**Direction:** Write out word for word everything from the row containing "Where should I" down through the last of the rows below, leaving out the pictures.

**Records for the exercise:**
****************************************

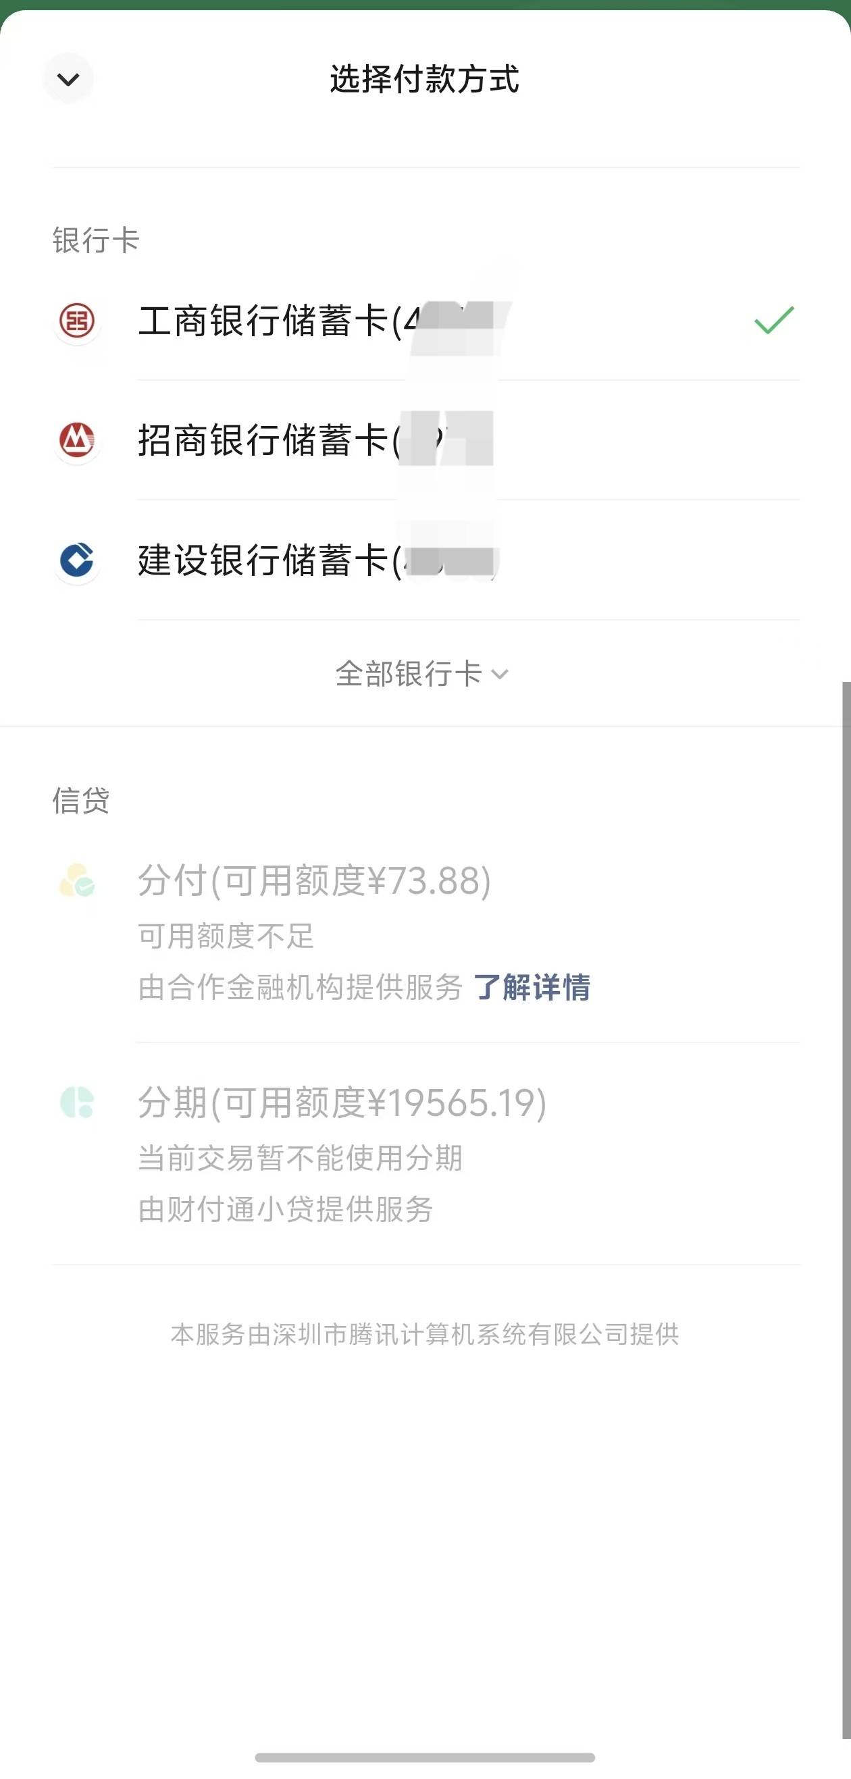Tap the 选择付款方式 title
The image size is (851, 1779).
coord(424,79)
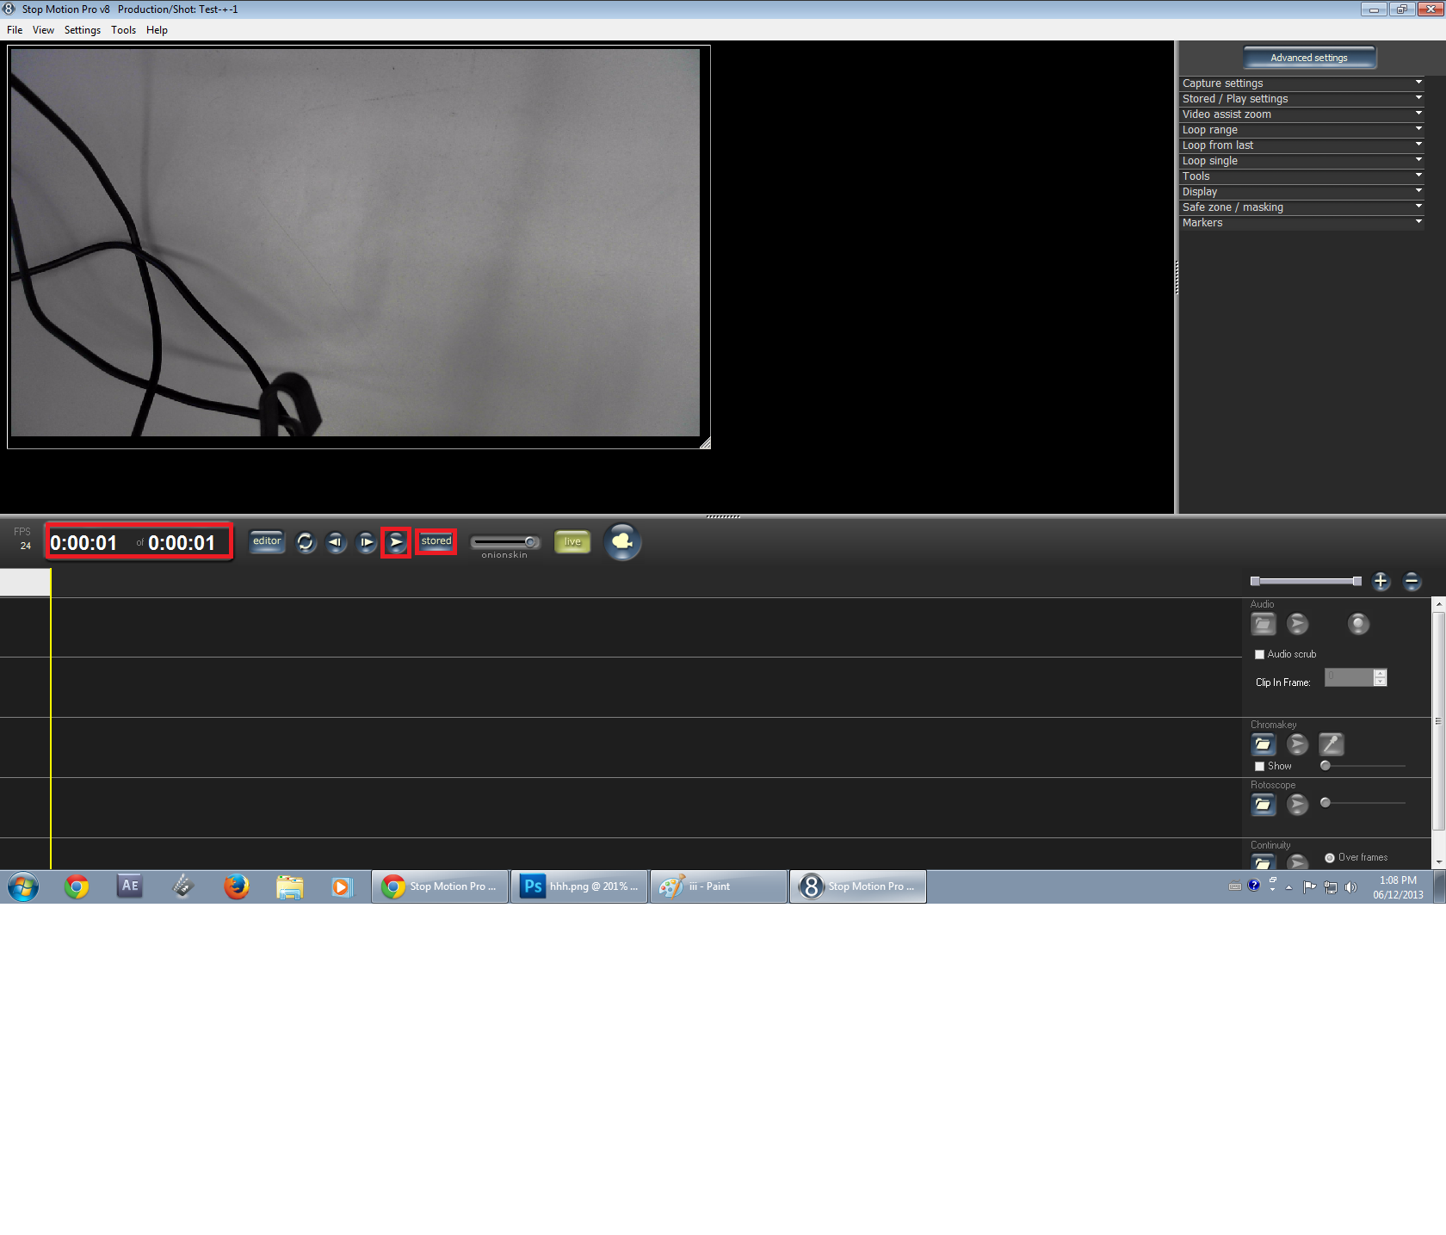The width and height of the screenshot is (1446, 1235).
Task: Select the play stored frames arrow icon
Action: (395, 542)
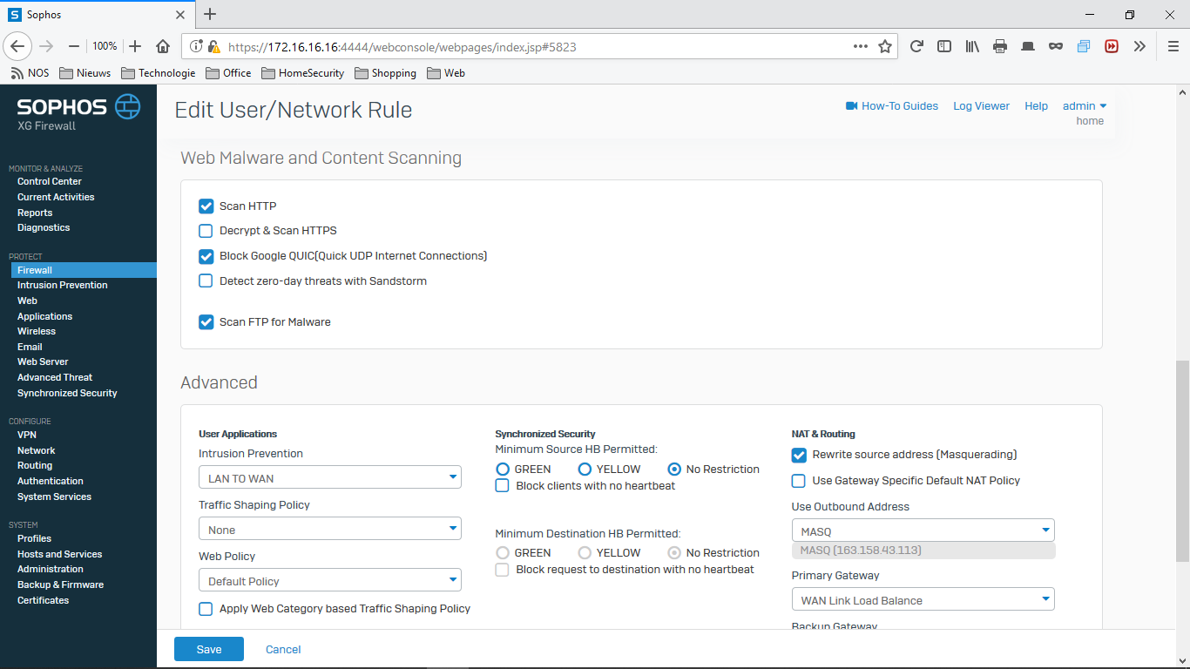This screenshot has width=1190, height=669.
Task: Open the Primary Gateway dropdown
Action: pyautogui.click(x=922, y=599)
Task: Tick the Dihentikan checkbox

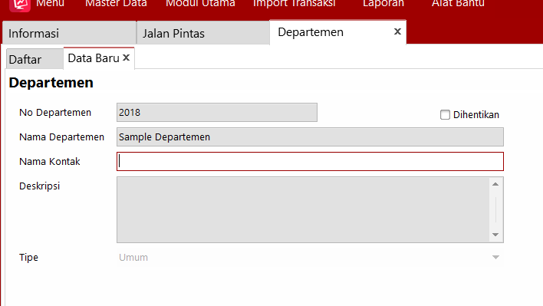Action: click(445, 114)
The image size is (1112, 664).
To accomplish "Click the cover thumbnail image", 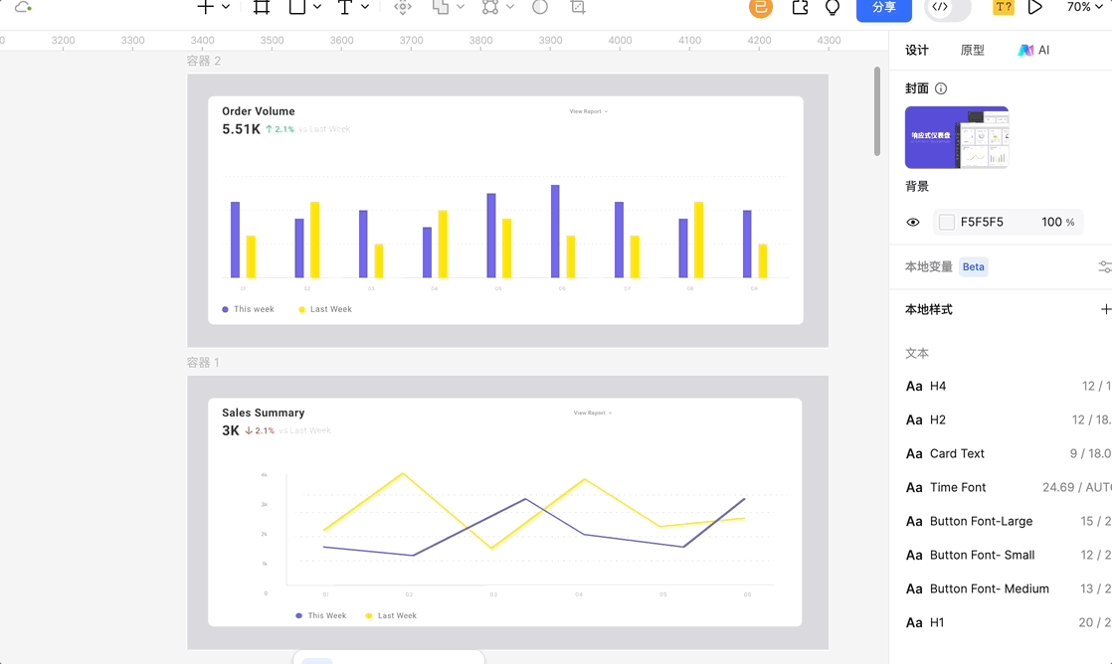I will [956, 137].
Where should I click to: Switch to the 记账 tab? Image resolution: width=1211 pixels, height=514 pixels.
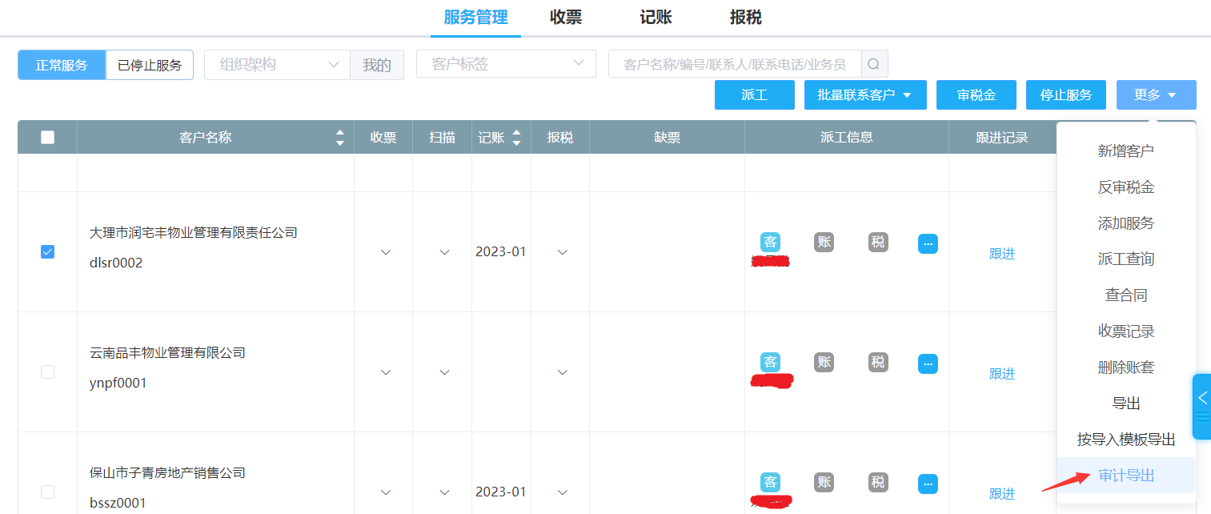click(656, 18)
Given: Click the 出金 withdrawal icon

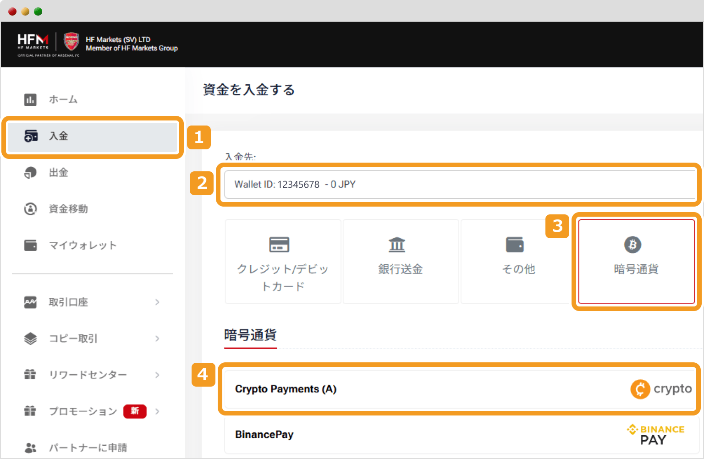Looking at the screenshot, I should click(30, 172).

****************************************

**Task output:**
Where should I click to: Switch to the 记账 tab? Image resolution: width=1211 pixels, height=514 pixels.
click(656, 18)
Given: Click the 出金 withdrawal icon

Looking at the screenshot, I should click(30, 172).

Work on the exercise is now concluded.